When it reached the landing outside his bedroom door, he knew what it was. A spider: it was a giant spider. It thudded against the door of his room. He heard it begin to whine again. If spiders could whine, that was how they would do it. A multitude of legs scrabbled at the door as the whining grew louder. Ricky felt pure terror, a white elemental fear worse than he’d ever experienced.
But the door did not splinter. It quietly opened. A tall black form stood just beyond the doorframe. It was no spider, whatever it was, and Ricky’s terror decreased by an unconscious fraction. The black thing in the doorway did not move for a moment, but stood as if looking at him. Ricky tried to swallow; he managed to use his arms to push himself upright. The rough planks rubbed against his back and he thought again: this isn’t a dream.

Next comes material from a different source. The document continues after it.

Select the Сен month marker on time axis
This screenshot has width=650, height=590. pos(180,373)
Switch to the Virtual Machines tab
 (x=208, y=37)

The black form came through the door.
Ricky saw that it was not an animal at all, but a man. Then another plane of blackness separated off, then another, and he saw that it was three men. Beneath the cowls draped over their lifeless faces, he saw the familiar features. Sears James and John Jaffrey and Lewis Benedikt stood before him, and he knew that they were dead.
He woke up screaming. His eyes opened to the normal sights of morning on Melrose Avenue, the cream colored bedroom with the graphics Stella had bought on their last trip to London, the window looking out on the big back yard, a shirt draped over a chair. Stella’s firm hand gripped his shoulder. The room seemed mysteriously absent of light. On a strong impulse he could not name, Ricky jumped out of bed—came as close to jumping out of bed as his seventy-year-old knees would permit—and went across to the window. Stella, behind him, said, “What?” He didn’t know what he was looking for, but what he saw was unexpected: the entire back yard, all the roofs of the neighboring houses, were dusted with snow. The sky too was oddly without light. He didn’t know what he was going to say, but when he opened his mouth he uttered: “It snowed all night, Stella. John Jaffrey should never have had that dadblasted party.”